On August 8, 2009, Curry signed a six-year, $60 million contract including $34 million guaranteed, the most money ever guaranteed to a non-quarterback rookie in NFL history.

Curry became the starting strongside linebacker for the Seahawks immediately. In his first career game against the St. Louis Rams he recorded four tackles. He recorded his first career sack against Chicago Bears quarterback Jay Cutler in week 3.
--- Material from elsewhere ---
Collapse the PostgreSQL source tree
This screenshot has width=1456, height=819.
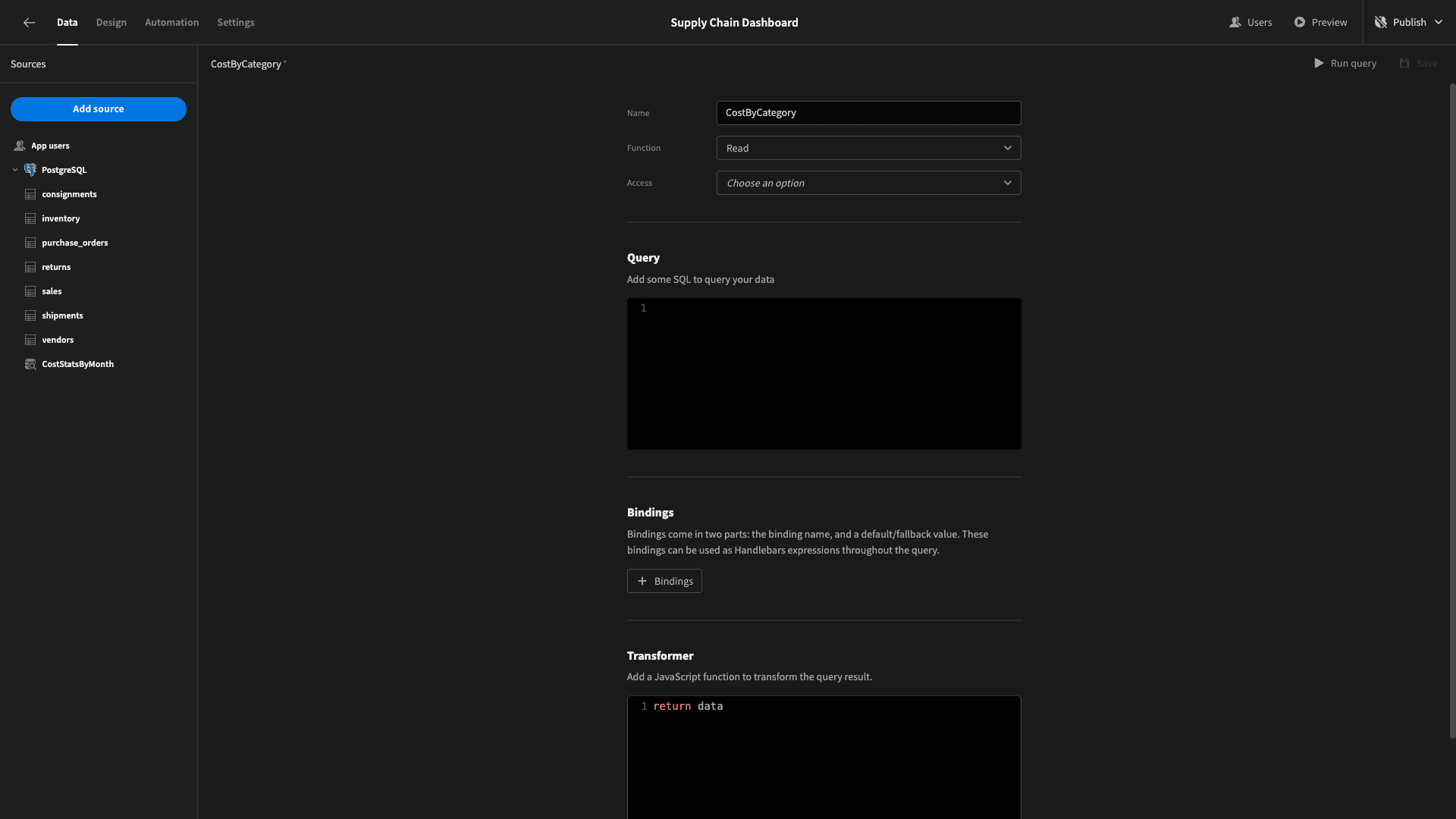click(x=15, y=170)
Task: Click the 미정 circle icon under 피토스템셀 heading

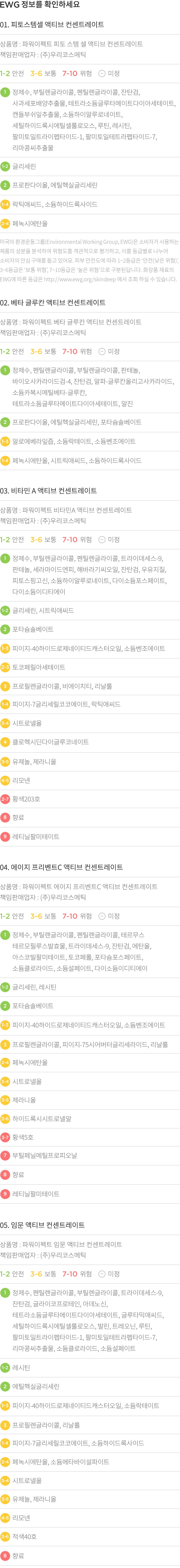Action: [102, 74]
In 2009, Curry recorded 61 tackles and 2 sacks, and in 2010, he compiled 73 tackles and 3.5 sacks. In 2011, he lost his starting position to rookie K. J. Wright after just two starts. Since he failed to meet the expectations of a high draft pick, Curry is widely considered to be a draft bust.

===Oakland Raiders===
Curry was traded to the Oakland Raiders on October 12, 2011, in exchange for a seventh-round draft pick in 2012 and a conditional pick in 2013. On November 16, 2012, Curry was fined $23,625 for two offenses against the Baltimore Ravens. On November 20, Curry was waived by the Raiders after spending all but two weeks of the season on the physically unable to perform (PUP) list.

===New York Giants===
Curry signed a one-year contract with the New York Giants on May 10, 2013. On August 25, the Giants released Curry to trim down the 75-man roster. On August 28, Curry retired from the NFL.

===NFL statistics===

| Year | Team | GP | COMB | TOTAL | AST | SACK | FF | FR | FR YDS | INT | IR YDS | AVG IR | LNG | TD | PD |
|---|---|---|---|---|---|---|---|---|---|---|---|---|---|---|---|
| 2009 | SEA | 14 | 61 | 54 | 7 | 2.0 | 2 | 0 | 0 | 0 | 0 | 0 | 0 | 0 | 6 |
| 2010 | SEA | 16 | 73 | 60 | 13 | 3.5 | 2 | 0 | 0 | 0 | 0 | 0 | 0 | 0 | 1 |
| 2011 | SEA | 5 | 22 | 16 | 6 | 0.0 | 0 | 0 | 0 | 0 | 0 | 0 | 0 | 0 | 2 |
| 2011 | OAK | 11 | 46 | 32 | 14 | 0.0 | 0 | 2 | 6 | 0 | 0 | 0 | 0 | 0 | 3 |
| 2012 | OAK | 2 | 1 | 1 | 0 | 0.0 | 0 | 0 | 0 | 0 | 0 | 0 | 0 | 0 | 0 |
| Career |  | 48 | 203 | 163 | 40 | 5.5 | 4 | 2 | 0 | 0 | 0 | 0 | 0 | 0 | 12 |

==Coaching career==

===Charlotte 49ers===

Just weeks after retiring from his playing career, Curry joined the Charlotte 49ers coaching staff under his former college linebackers coach Brad Lambert, spending the 2013 season as a strength and conditioning intern. In 2014, Curry became a graduate assistant, working with Charlotte’s linebackers. The next year, he was promoted to defensive line coach.

===Seattle Seahawks===
Curry joined the Seahawks coaching staff on March 11, 2020 as a defensive assistant after spending the 2019 season as a coaching assistant.

===Pittsburgh Steelers===
On February 22, 2023, Curry was hired as an inside linebackers coach by the Pittsburgh Steelers.

===New York Jets===
On January 31, 2025, the New York Jets hired Curry to serve as their linebackers coach. On January 23, 2026, Curry was fired by the Jets.

==Personal==
Curry is the son of former Detroit Lions and Baltimore Colts defensive back Reggie Pinkney; he has had a minimal relationship with his father. His brother is former NFL linebacker Eric Barton.

Curry currently resides in North Carolina.